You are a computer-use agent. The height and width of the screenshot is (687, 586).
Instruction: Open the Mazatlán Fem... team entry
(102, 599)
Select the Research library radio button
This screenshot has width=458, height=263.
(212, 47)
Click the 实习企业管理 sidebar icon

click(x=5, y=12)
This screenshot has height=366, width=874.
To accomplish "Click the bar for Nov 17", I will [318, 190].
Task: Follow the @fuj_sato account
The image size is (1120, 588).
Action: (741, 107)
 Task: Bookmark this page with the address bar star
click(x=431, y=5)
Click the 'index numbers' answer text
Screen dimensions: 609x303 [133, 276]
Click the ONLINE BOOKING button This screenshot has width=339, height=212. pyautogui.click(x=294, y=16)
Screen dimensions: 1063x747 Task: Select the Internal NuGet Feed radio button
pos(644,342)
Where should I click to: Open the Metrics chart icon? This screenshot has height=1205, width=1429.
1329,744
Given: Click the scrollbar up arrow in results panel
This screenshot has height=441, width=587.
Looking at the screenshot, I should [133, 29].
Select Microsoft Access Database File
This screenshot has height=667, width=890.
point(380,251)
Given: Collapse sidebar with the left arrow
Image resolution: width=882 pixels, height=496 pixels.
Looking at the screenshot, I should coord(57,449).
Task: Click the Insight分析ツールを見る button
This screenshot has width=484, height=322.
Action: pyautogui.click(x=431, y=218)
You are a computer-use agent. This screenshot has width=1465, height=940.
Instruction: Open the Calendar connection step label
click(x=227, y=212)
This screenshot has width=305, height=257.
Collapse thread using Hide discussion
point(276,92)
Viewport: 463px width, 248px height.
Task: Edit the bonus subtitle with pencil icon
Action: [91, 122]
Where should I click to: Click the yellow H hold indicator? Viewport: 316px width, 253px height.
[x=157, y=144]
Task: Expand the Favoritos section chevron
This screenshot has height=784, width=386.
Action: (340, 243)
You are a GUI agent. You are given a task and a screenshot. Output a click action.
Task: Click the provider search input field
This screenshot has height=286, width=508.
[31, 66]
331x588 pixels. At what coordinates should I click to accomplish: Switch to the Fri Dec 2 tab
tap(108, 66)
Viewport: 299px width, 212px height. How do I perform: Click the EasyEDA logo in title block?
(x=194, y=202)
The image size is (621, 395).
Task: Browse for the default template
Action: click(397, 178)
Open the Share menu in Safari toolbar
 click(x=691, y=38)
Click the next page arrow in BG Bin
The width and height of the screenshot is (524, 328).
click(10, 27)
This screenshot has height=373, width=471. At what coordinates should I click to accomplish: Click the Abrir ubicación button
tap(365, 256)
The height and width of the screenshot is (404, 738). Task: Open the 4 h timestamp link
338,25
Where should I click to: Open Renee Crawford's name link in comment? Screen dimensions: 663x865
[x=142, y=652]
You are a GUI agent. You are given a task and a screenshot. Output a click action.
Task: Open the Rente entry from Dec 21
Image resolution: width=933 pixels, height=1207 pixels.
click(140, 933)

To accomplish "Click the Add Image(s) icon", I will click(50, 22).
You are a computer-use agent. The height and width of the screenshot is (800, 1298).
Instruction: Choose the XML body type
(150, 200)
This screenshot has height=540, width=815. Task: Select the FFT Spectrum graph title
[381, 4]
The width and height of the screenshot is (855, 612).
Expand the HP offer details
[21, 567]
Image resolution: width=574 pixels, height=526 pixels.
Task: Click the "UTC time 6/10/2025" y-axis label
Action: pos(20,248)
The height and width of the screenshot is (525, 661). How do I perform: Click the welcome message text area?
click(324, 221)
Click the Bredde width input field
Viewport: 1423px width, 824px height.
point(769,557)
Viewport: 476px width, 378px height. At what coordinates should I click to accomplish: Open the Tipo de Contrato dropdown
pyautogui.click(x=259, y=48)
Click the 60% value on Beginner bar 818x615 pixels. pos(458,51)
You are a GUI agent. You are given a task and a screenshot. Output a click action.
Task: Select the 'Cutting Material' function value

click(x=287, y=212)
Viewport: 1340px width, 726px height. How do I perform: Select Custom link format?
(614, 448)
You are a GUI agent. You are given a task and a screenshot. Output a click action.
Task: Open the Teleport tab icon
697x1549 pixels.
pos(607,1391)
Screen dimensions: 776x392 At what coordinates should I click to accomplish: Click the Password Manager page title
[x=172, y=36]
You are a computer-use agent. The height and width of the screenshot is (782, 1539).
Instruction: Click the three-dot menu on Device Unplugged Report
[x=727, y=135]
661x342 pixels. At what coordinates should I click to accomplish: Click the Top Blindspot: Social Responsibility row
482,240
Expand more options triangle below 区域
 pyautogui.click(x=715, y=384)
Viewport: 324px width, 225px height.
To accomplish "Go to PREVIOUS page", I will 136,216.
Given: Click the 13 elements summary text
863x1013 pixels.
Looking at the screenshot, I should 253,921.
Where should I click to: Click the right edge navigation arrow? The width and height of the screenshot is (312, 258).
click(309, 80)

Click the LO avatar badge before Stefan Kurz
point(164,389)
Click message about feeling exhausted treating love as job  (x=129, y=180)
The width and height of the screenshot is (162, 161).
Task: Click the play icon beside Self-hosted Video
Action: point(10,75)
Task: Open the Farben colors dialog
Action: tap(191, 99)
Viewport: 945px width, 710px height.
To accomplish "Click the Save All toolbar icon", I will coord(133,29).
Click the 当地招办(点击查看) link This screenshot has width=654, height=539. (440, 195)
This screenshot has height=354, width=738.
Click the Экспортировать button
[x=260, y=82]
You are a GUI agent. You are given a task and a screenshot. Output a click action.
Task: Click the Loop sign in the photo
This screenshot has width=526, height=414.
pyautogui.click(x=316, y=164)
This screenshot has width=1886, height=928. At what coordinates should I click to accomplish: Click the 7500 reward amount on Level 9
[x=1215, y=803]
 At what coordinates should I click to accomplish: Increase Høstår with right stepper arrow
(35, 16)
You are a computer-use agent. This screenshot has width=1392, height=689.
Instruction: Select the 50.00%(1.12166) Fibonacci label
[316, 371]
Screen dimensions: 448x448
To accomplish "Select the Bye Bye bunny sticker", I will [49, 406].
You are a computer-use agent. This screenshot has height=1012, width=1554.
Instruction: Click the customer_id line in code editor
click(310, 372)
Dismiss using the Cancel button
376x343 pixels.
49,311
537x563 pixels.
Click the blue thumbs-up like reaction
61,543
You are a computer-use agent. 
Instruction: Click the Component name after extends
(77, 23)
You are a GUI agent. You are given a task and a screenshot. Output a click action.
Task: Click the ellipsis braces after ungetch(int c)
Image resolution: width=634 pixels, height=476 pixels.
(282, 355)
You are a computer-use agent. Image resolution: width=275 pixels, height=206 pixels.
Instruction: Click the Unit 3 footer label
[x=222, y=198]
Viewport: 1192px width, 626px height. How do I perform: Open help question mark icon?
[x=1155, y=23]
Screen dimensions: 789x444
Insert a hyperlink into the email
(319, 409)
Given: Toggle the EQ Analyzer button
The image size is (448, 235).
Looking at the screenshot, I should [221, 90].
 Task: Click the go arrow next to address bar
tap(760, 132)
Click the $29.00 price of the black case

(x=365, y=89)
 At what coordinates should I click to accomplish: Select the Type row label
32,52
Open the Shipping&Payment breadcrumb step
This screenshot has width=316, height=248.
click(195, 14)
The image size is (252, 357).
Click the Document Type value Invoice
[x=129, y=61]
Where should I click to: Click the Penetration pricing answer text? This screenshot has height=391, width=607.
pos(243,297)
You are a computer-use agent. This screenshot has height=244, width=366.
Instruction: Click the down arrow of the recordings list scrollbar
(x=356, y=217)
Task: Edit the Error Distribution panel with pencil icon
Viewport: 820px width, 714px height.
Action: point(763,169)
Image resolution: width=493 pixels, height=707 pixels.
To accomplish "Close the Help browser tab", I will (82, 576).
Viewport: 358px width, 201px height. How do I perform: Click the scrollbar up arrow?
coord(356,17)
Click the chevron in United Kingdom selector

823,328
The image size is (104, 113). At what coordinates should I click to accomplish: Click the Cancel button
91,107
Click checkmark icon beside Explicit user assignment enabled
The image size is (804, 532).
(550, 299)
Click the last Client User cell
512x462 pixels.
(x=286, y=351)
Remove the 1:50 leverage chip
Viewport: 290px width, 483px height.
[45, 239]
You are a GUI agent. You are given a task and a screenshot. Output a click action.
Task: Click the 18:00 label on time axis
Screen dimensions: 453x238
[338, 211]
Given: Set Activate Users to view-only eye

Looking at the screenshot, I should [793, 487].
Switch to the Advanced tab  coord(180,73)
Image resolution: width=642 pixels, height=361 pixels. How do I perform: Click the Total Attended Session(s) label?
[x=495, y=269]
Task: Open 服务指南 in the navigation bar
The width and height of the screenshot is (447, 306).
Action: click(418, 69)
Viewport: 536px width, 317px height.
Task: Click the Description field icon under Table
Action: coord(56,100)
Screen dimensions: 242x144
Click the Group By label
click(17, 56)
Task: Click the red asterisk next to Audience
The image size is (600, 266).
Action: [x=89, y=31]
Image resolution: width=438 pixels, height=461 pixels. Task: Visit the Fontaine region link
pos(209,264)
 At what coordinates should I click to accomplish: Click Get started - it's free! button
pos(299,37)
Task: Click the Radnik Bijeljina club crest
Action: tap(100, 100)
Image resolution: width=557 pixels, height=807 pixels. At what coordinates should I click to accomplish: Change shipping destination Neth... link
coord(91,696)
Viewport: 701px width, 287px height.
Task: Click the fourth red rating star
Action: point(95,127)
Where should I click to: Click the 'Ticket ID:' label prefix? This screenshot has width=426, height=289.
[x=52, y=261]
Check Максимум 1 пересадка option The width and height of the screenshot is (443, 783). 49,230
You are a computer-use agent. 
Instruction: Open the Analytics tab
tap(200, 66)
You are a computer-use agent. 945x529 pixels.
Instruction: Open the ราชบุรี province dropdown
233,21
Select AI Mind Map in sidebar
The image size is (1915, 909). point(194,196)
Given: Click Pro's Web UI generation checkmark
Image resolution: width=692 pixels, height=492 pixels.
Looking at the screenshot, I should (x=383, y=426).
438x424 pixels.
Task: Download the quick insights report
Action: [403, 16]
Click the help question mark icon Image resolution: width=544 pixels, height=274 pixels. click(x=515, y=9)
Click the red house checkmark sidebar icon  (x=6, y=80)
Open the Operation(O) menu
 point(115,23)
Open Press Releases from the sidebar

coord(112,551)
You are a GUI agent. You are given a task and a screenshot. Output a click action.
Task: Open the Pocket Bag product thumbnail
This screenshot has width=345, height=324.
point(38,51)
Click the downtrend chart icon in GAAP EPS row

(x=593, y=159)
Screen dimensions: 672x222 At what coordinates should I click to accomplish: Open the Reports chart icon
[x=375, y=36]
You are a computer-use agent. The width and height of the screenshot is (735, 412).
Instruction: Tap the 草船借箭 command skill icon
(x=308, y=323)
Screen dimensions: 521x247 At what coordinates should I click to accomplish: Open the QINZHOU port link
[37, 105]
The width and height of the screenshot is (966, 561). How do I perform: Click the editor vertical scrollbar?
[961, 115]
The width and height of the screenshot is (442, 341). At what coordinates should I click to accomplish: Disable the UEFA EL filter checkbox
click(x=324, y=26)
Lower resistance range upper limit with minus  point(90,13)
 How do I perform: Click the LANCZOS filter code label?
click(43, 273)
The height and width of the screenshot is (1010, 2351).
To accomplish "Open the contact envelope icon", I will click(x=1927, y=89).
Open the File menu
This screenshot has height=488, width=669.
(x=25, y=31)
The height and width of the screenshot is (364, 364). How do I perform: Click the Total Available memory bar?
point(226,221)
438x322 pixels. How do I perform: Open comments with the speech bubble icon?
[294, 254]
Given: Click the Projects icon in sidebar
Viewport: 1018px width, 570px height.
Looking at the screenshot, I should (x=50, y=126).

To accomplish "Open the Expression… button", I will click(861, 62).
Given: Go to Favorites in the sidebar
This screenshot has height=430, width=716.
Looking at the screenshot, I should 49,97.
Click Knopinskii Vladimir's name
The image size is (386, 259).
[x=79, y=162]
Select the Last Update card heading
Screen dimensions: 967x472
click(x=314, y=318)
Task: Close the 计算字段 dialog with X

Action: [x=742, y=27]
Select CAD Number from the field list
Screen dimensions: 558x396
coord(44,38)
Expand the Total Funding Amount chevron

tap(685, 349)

● **WORK INSTRUCTIONS**
From the line containing "Task: Close the 计算字段 dialog with X" to the final line of the entries, print every line exactly and nothing else.

● **ANSWER FOR THE TASK**
Task: Close the 计算字段 dialog with X

Action: [x=742, y=27]
Select CAD Number from the field list
Screen dimensions: 558x396
coord(44,38)
Expand the Total Funding Amount chevron

tap(685, 349)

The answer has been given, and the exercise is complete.